Hepimizi eksik kusurlu ve iyi yonleri var. Oturup kağıda yazın, hiçbirimiz mükemmel değiliz. Eksik yönlerini fark edip, iyi olduğun alanlarda yürü ya kulum felsefesi çalışır. İçsel motivasyonunuzu sağlamak için de bir arayış içindesiniz , buraya yazdığına göre. Bu da bir şey, ben seni umutsuz görmedim bence sen içinde bulunduğun durumu atlatırsın, ki herkese kaldirabilecegi sıkıntı verilir, aşarsin.
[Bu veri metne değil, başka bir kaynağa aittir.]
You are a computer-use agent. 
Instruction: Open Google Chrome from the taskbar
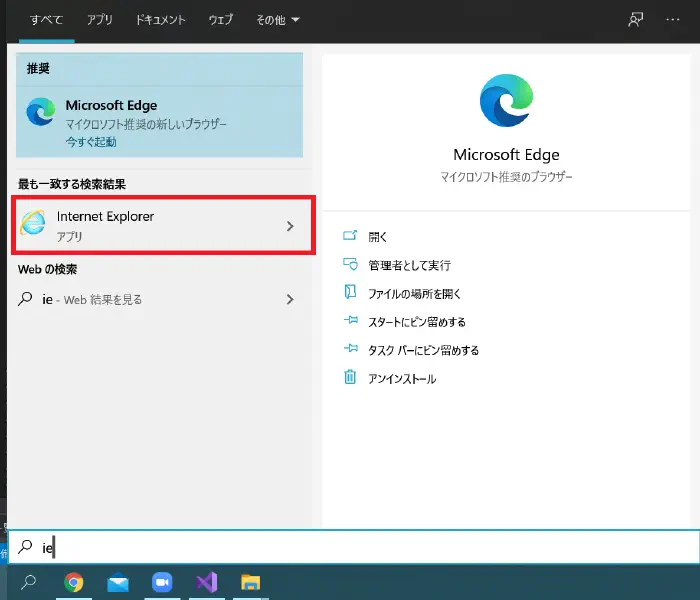(74, 582)
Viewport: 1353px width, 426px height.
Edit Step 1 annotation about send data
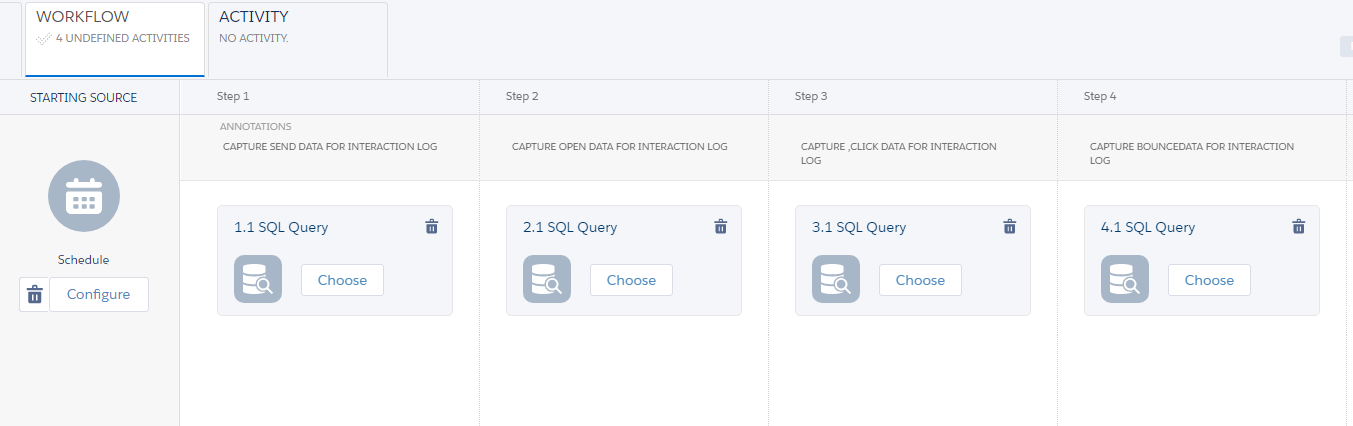330,147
İnsan herşeye alışıyor, güçlü yönlerini kullan bu hayatta. Hepimiz öyle yapiyoruz
 
Kaderim ne olursa olsun ne kadar zor şeyler yaşarsam yaşayım savaşmaktan vazgeçmiyorum ben. Yoksa hayatın ne anlamı var ki? Kurban psikolojisini benim bünye kabul etmiyor,7 kez yenilsem kalkar sekizinci kez savaşırım öyle … hayat bu
 
Kendiniz için yazdıklarınız beni çok rahatsız etti. Kendinize değer vermekle başlayın lütfen
 
Baktım mesajlarınıza...
Bence kendinizi iyi ifade ediyorsunuz ama sizin hayata karşı öfkeniz var. Bağlaç olan deyi ayırmak bile salak olmadığınızı kanıtlar bana kalırsa 😅
Hayatta her şey istediğinizin tersine ilerlemiş olabilir, çevre tarafından itilmiş de olabilirsiniz. Ama mutlaka sizin gibileri de vardır. Genç yaşta olduğunuzu ve kadere de inandığınızı düşünürsek kader belki de ilerleyen zamanlarda bir dost çıkarır karşınıza, bilemeyiz 🤷‍♀️
Çok çabalayıp karşılığını alamamış gibi düşünmenizi anlayabiliyorum, kadercilik sizi bi nebze rahatlatır belki ama tamamıyla buna bağlarsanız daha agresif olabilirsiniz. Dikkatli olalım, umudu bırakmayalım 🥰
 
İçimi kıydınız. Bi insana 40 kere sen aptalsın derseniz aptal olduğuna inanır ya, siz kendi kendinize yapmışsınız zaten onu. İyi madem böyle kabul ettiyseniz mutluluklar
Buna katılıyorum. Bir okulda orta düzey ogrencilere siz mukkemmelsiniz o yüzden size ayrı okul ve sınıf açtık diyorlar aynı şekilde öğretmenlere de üst düzey ogrencilere layık siz varsınız sizi oraya alıyoruz diyorlar. Orta düzey öğrenciler ve öğretmenler bir süre sonra gerçekten üst düzey oluyor.
 
Almadığım psikiyatrik tedavi, kullanmadığım teknik, araştırmadığım metod, sormadığım soru kalmadı.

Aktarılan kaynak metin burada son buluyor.